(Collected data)
▶

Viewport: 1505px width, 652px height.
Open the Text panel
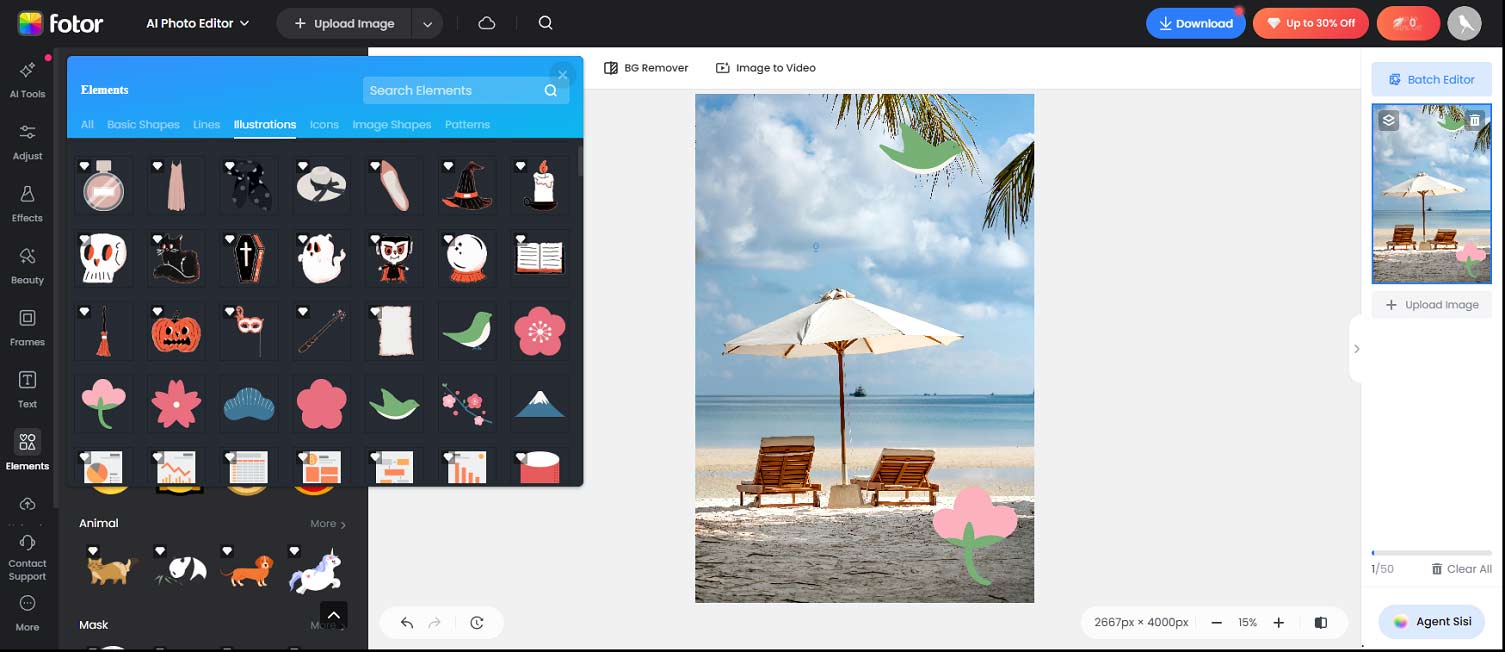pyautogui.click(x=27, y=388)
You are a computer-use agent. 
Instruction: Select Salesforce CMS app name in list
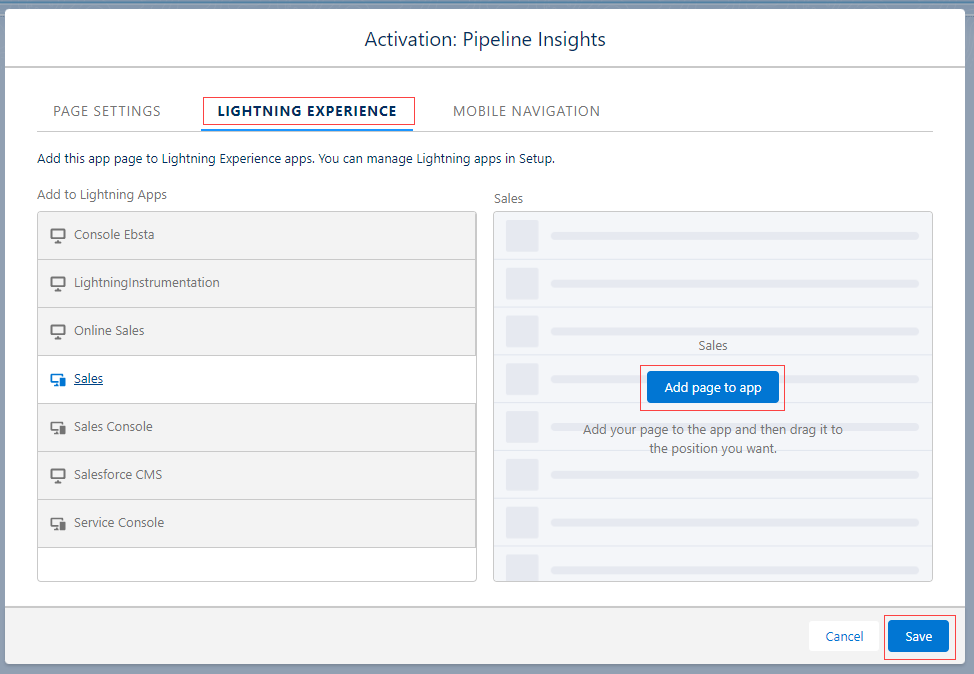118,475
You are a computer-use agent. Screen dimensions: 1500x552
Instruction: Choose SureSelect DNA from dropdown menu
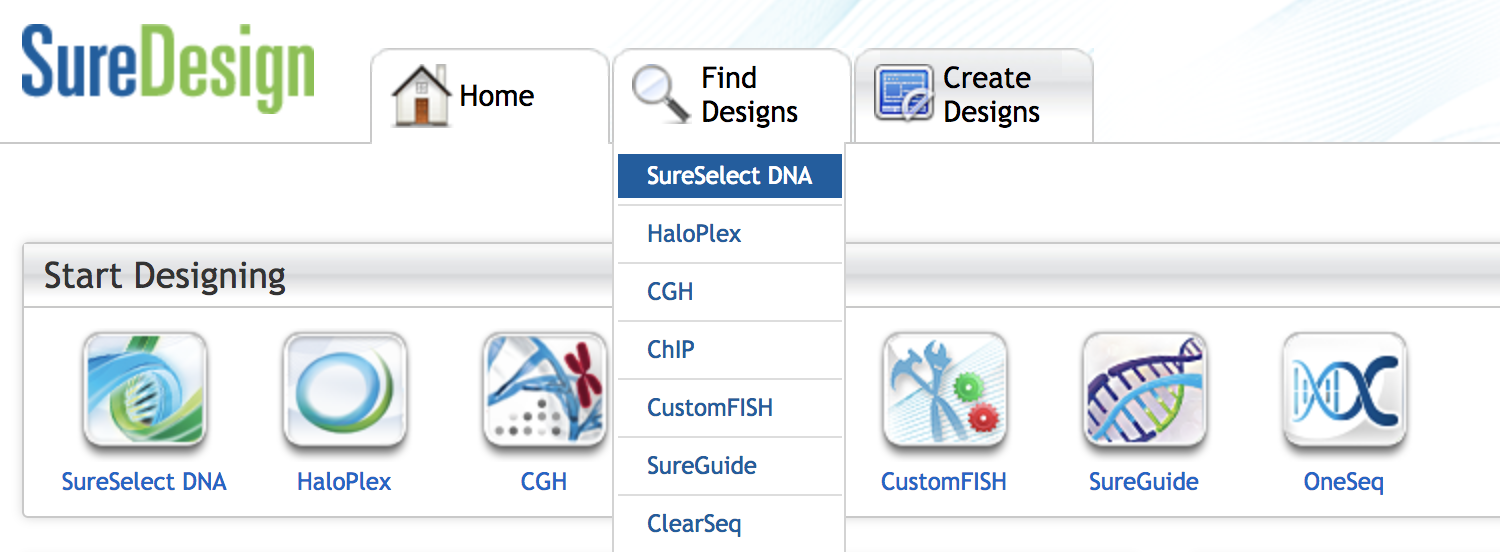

◀

DIRECTIONS FOR THIS TASK
Keep the pictures out of the copy and write out the data exactly as it stands.

SOLUTION FOR THIS TASK
Viewport: 1505px width, 652px height.
Open the Text panel
pyautogui.click(x=27, y=388)
You are a computer-use agent. 
Instruction: Select Salesforce CMS app name in list
118,475
You are a computer-use agent. Screen dimensions: 1500x552
Instruction: Choose SureSelect DNA from dropdown menu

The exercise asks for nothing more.